Curcumin relieves oxaliplatin-induced neuropathic pain via reducing inflammation and activating antioxidant response

Cell Biol Int. 2024 Mar 13. doi: 10.1002/cbin.12153. Online ahead of print.

Abstract

Oxaliplatin (OXA) has shown high effectiveness in the treatment of cancers, but its anticancer clinical effects often induce neurotoxicity leading to neuropathic pain. Oxidative damage and NLRP3 inflammasome play important roles in neuropathic pain development. Here, neuropathic pain mouse model was constructed by continuous intraperitoneal injection of OXA. OXA administration induced mechanical pain, spontaneous pain, thermal hyperalgesia and motor disability in mice.

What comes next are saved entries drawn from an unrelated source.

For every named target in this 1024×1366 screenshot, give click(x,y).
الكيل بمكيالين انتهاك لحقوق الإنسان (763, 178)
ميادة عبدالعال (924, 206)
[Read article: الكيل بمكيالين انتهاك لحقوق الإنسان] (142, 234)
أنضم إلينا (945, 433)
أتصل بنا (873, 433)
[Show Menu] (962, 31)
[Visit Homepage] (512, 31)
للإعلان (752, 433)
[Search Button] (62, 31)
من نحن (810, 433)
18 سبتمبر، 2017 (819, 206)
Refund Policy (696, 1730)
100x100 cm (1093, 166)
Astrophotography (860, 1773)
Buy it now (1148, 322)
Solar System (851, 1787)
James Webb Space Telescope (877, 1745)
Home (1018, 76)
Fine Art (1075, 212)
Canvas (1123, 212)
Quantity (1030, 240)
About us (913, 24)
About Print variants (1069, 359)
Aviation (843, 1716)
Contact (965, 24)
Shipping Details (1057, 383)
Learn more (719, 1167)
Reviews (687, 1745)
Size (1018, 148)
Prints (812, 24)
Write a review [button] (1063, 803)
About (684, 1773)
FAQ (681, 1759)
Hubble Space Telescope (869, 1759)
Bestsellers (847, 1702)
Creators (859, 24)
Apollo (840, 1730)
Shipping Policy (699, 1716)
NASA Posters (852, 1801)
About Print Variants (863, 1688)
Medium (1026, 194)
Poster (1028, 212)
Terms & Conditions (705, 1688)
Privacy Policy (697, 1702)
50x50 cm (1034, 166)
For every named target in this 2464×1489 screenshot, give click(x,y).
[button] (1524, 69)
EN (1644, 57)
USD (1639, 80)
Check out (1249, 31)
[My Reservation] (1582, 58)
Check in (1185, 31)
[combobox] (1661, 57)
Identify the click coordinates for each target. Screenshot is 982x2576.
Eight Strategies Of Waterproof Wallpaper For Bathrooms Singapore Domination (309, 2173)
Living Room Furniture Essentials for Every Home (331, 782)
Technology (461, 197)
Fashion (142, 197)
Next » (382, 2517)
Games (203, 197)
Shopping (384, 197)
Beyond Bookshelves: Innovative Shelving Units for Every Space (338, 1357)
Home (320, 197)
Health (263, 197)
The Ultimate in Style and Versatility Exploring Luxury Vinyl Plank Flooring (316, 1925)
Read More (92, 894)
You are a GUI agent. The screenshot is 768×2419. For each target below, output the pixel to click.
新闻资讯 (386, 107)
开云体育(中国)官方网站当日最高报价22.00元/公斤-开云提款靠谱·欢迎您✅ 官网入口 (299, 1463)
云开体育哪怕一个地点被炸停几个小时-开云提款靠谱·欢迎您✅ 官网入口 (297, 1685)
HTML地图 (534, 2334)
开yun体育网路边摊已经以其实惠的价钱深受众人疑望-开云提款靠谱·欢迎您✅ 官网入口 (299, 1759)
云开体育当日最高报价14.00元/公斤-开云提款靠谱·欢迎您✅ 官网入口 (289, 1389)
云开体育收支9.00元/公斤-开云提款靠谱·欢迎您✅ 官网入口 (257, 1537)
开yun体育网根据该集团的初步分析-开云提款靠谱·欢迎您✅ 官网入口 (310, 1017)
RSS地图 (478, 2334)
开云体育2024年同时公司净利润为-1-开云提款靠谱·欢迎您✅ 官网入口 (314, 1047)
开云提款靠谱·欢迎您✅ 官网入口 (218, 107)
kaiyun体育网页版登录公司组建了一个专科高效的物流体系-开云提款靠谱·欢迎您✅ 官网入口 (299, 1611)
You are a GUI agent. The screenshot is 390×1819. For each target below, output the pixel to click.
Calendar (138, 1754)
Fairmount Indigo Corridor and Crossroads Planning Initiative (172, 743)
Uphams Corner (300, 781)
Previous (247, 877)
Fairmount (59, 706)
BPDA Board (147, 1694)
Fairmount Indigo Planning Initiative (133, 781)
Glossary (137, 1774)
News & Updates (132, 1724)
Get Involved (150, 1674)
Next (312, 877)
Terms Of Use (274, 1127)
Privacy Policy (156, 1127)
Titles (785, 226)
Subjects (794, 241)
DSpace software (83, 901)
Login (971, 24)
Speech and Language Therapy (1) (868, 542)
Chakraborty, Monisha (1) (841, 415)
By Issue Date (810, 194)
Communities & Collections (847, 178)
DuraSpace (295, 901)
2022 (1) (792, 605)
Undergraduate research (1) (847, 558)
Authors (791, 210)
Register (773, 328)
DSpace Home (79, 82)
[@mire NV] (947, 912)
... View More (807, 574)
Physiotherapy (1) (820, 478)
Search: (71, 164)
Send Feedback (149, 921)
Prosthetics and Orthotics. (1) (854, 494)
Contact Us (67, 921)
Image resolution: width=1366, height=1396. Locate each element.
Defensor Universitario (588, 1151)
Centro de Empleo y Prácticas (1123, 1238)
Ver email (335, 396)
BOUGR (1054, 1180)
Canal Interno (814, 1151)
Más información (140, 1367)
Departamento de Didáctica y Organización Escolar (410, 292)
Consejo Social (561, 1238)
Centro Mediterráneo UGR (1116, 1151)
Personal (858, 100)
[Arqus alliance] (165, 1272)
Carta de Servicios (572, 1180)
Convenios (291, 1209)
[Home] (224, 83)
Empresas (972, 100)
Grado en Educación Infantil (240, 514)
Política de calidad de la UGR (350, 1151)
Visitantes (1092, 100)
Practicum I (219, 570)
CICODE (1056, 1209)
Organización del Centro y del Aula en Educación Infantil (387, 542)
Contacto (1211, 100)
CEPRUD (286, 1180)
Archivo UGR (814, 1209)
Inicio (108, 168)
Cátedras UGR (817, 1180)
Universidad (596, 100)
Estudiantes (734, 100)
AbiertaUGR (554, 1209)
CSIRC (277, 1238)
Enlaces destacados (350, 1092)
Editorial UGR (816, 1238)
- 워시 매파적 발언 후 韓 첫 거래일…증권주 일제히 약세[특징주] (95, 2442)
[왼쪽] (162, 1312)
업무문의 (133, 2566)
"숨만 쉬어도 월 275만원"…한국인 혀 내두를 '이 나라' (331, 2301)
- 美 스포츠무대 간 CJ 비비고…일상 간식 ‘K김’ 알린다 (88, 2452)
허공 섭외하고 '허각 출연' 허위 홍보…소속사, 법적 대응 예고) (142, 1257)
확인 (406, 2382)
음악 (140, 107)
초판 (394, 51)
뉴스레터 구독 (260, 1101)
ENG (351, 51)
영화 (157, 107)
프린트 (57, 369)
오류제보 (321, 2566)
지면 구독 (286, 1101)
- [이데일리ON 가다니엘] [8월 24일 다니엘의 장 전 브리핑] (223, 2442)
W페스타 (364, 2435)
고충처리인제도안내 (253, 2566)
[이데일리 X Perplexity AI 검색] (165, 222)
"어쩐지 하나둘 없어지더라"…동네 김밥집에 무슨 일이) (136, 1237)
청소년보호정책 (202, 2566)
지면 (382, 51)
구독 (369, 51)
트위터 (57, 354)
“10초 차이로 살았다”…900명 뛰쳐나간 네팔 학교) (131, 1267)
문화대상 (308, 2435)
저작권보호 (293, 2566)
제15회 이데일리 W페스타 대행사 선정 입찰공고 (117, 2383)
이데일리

The spinal cord tissues of OXA mice exhibited the suppressed antioxidative response, the activated NLRP3 inflammasome mediated inflammatory responses, and the increased GSK-3β activity. Next, we injected curcumin (CUR) intraperitoneally in OXA mice for seven consecutive days. CUR-treated mice showed increased mechanical pain thresholds, reduced number of spontaneous flinches, increased paw withdrawal latency, and restored latency to fall. While in the spinal cord, CUR treatment inhibited the NLRP3 inflammasome mediated inflammatory response, increased Nrf2/GPX4-mediated antioxidant responses, and decreased mitochondrial oxidative generation. Additionally, CUR combined with GSK-3β through four covalent bonds and reduced GSK-3β activity. In conclusion, our findings suggest that CUR treatment inhibits GSK-3β activation, increases Nrf2 mediated antioxidant responses, inhibits oxidative damage and inflammatory reaction, and alleviates OXA-induced neuropathic pain.

Keywords: glycogen synthase kinase-3β (GSK-3β), oxidative damage; oxaliplatin-induced neuropathic pain; spinal inflammation.